WORK INSTRUCTIONS:
The answer is to consist only of an exact retyping of the lines from the one containing "The height and" to the end of the entries, without pictures.

Records excerpted from a collection:
################
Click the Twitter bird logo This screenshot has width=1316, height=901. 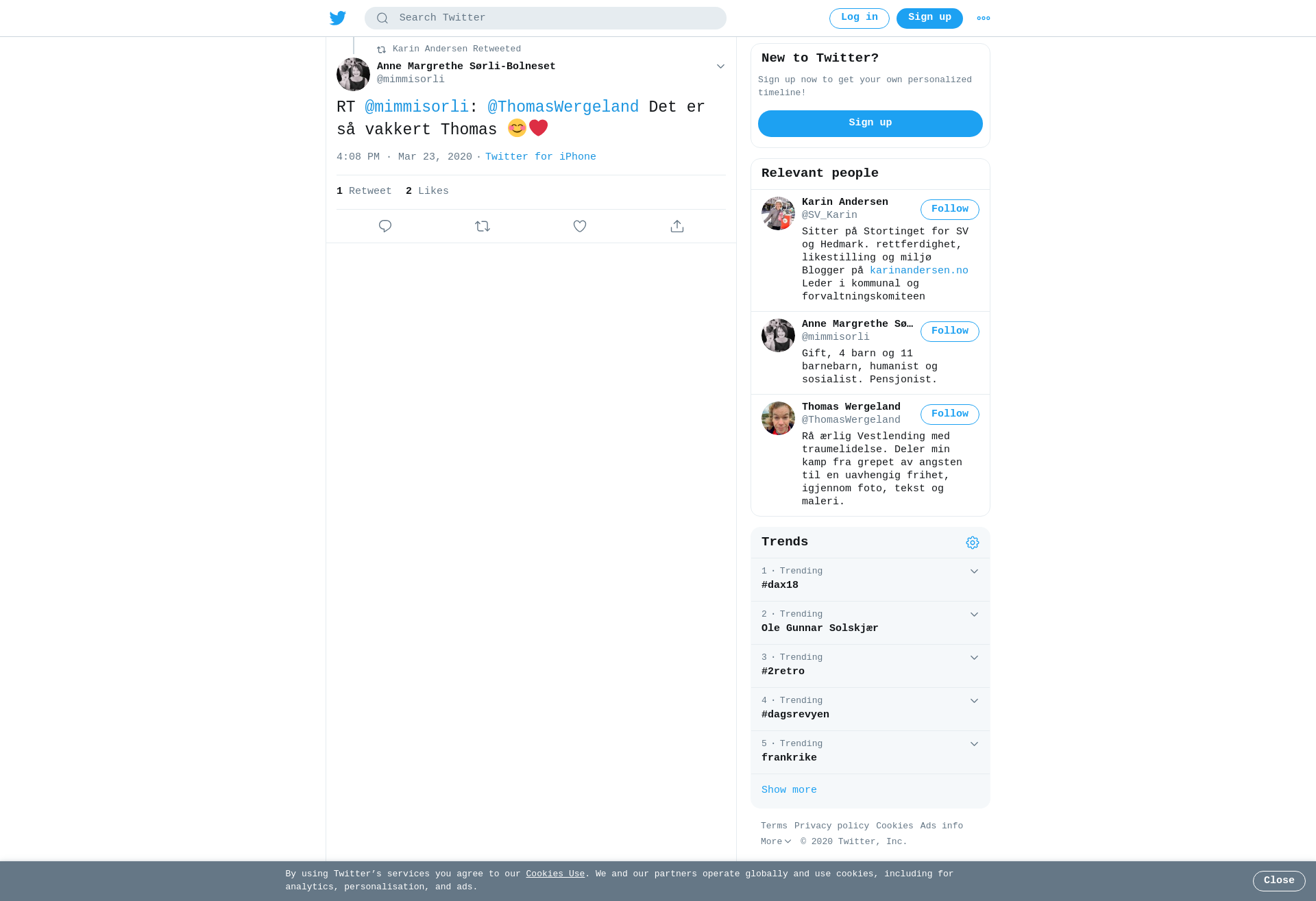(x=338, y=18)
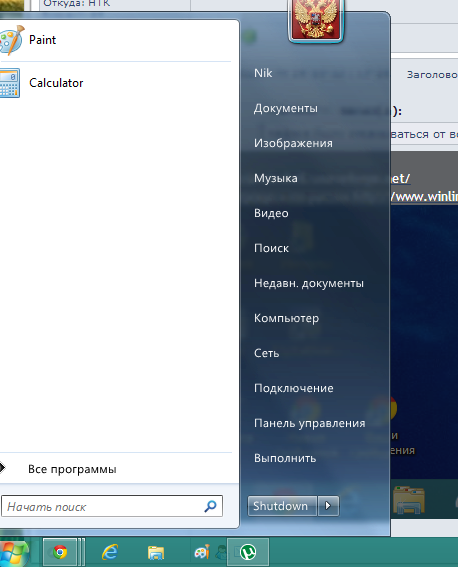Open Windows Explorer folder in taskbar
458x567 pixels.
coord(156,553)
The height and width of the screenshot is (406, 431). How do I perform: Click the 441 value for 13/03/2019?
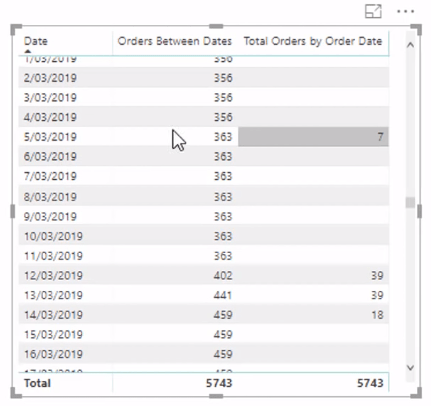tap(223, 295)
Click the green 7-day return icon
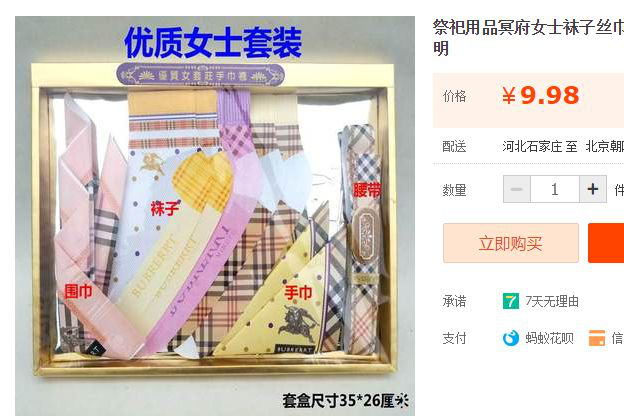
################
OUTPUT FOR THIS EXERCISE:
The height and width of the screenshot is (406, 431). How do I perform: Click the 441 value for 13/03/2019?
tap(223, 295)
Click the green 7-day return icon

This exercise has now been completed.